All countries are expected to show positive cash flow under stress assumptions over a three to ten days period.  This should be met on a cumulative basis for each of the three days, e.g. a net outflow on day 2 would be acceptable so long as it is less than the net inflow on day 1. The stress test position should be calculated daily, using estimated figures where necessary.

What?

  • Indicates cash flows from On & Off Balance Sheet items under crisis situations.

How?

  • Cash inflows are affected by asset prices and the ability to liquidate assets in an orderly manner.
  • Cash outflows are affected by acceleration of payments due to the withdrawal of deposits.

Why?

  • To ascertain potential impact and establish contingent plans to respond to crisis situations.

These are the general factors considered in liquidity policy of a bank.

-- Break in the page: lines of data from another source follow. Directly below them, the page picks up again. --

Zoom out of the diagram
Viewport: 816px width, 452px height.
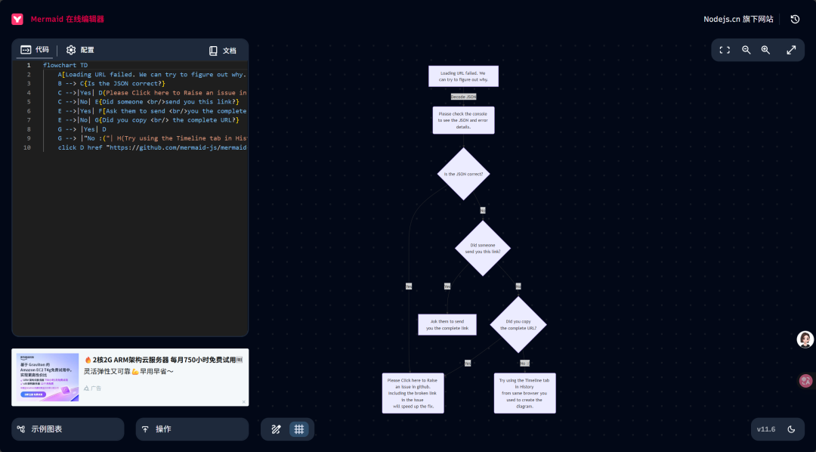tap(746, 50)
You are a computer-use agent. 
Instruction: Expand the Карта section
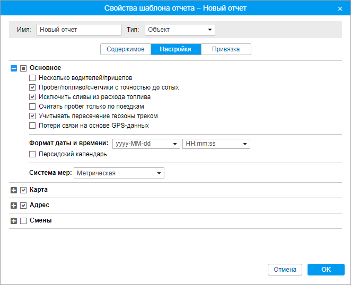(x=14, y=190)
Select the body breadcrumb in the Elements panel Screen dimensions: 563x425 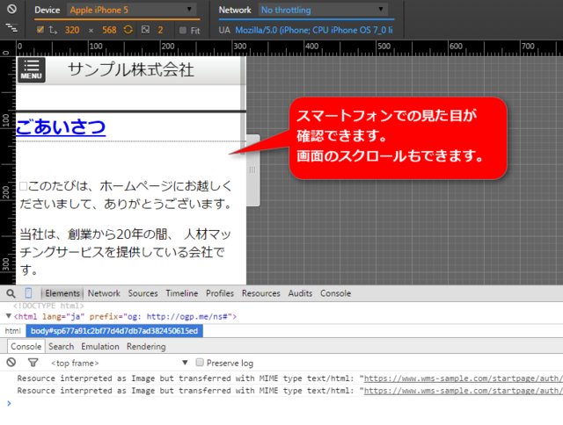tap(114, 331)
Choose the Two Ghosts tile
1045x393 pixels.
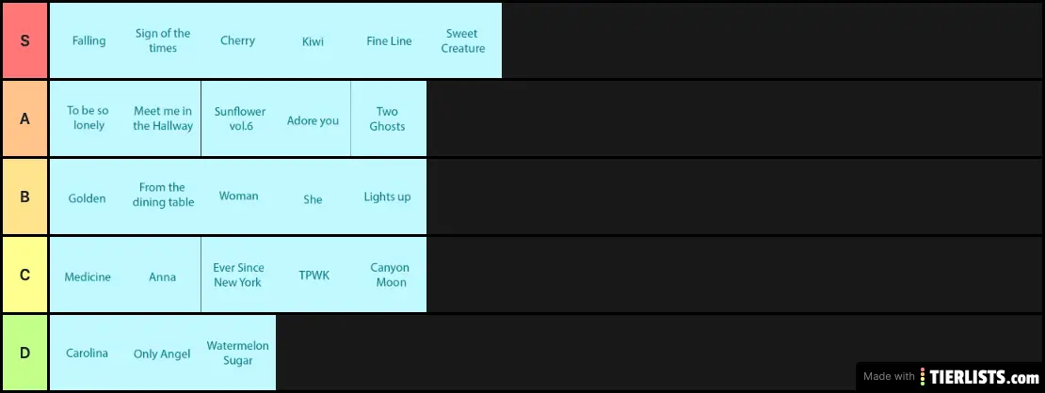point(388,118)
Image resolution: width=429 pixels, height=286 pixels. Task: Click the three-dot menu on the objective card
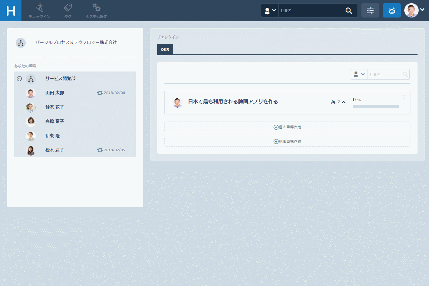point(404,97)
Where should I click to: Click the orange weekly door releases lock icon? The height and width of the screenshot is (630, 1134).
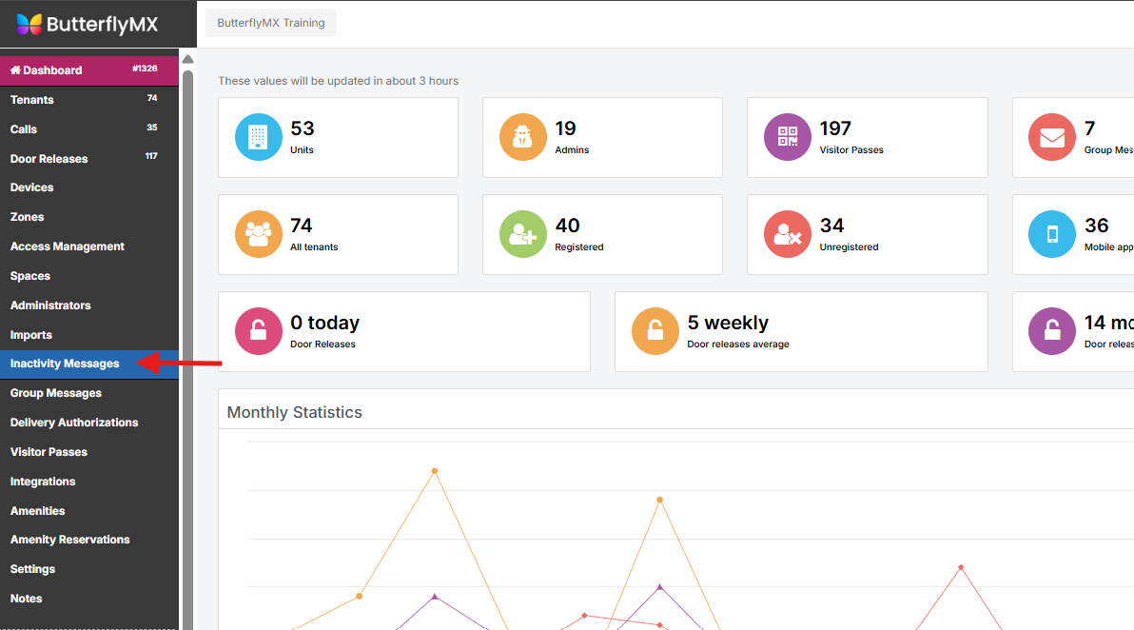coord(655,331)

Please make sure that you read What? How? and Why? section of each factor for better understanding. In the next post I will share an how a bank group applies liquidity policy. Please let me know your feedback and suggestion.

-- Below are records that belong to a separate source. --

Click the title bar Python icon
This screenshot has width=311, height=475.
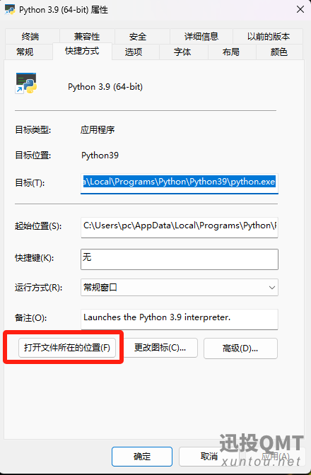(10, 9)
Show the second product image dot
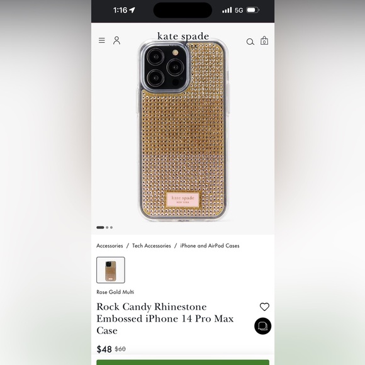The height and width of the screenshot is (365, 365). (x=107, y=227)
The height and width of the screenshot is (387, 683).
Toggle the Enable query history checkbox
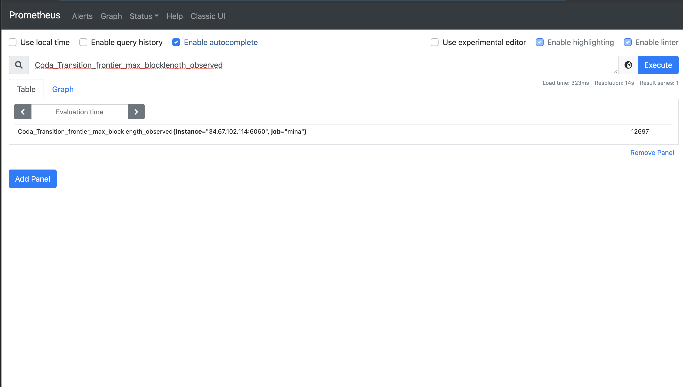(x=83, y=42)
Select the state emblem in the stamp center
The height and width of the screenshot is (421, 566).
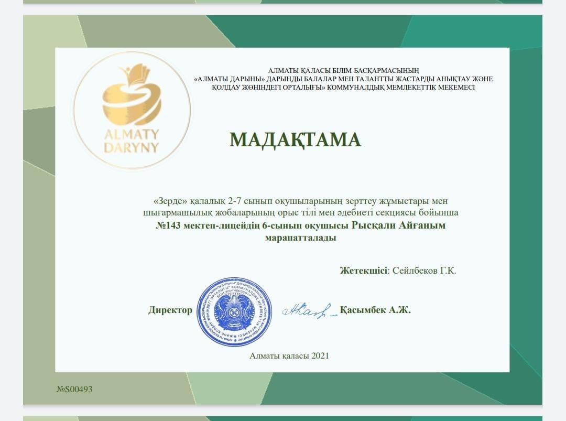[234, 309]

Investment Policy – Goals and Elements

Importance of Investment Portfolio

The interest earned on the investment portfolio is often the second-largest revenue source for banks. In addition to an important revenue source, the investment portfolio serves as a secondary reserve to help banks meet liquidity needs. Further, it is used to meet pledging requirements against governmental deposits. Investments also provide banks with a useful way to diversify their asset base. The investment portfolio is a key revenue source and liquidity management tool for banks.

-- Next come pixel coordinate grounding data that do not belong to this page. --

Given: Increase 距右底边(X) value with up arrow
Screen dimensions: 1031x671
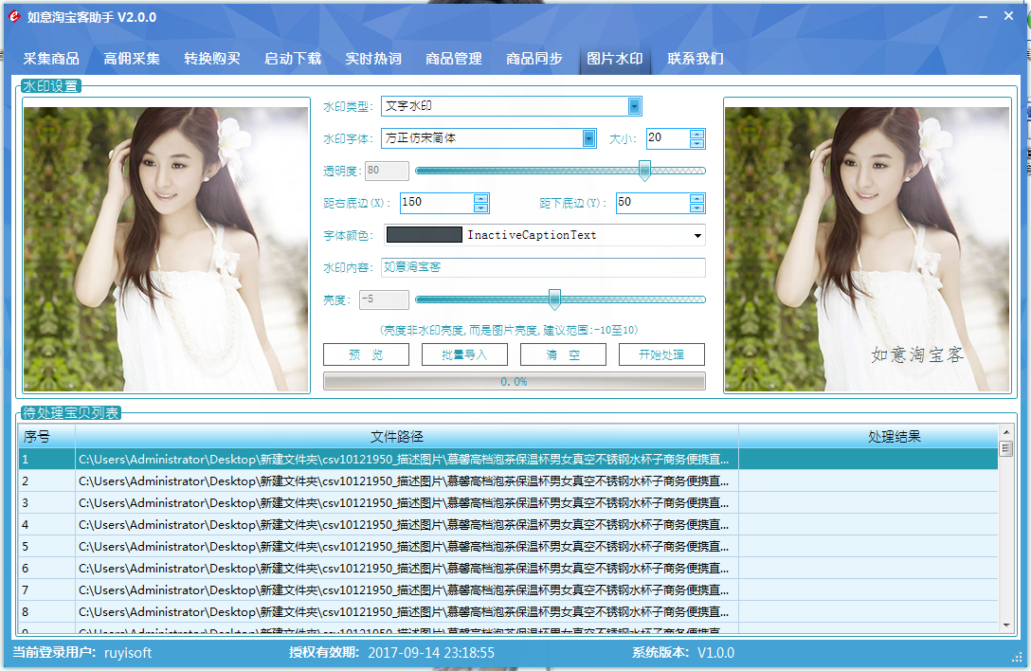Looking at the screenshot, I should coord(481,198).
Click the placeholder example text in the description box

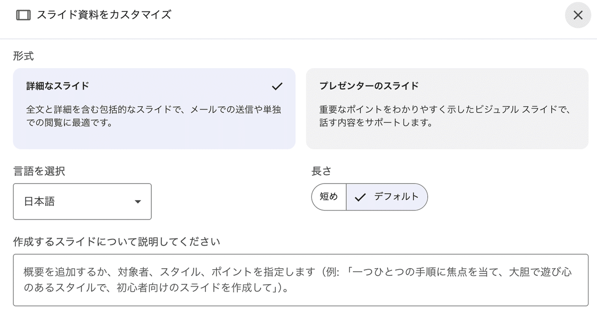[300, 280]
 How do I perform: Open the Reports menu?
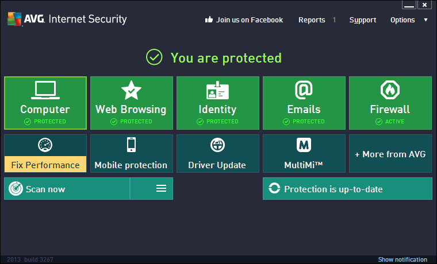click(312, 20)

When loan demand is low, banks invest excess funds in securities to earn a return until demand improves. When that occurs, banks sell the securities they purchased to make loans. Because the investment portfolio plays a critical role in a bank’s success, its management at most banks is governed by policy. The foundation for sound management and administration of the investment portfolio is the investment policy. This policy represents the board of director’s guidance and direction to management regarding the bank’s investments. With boundaries set by policy, management devises the investment strategies to meet the bank’s needs.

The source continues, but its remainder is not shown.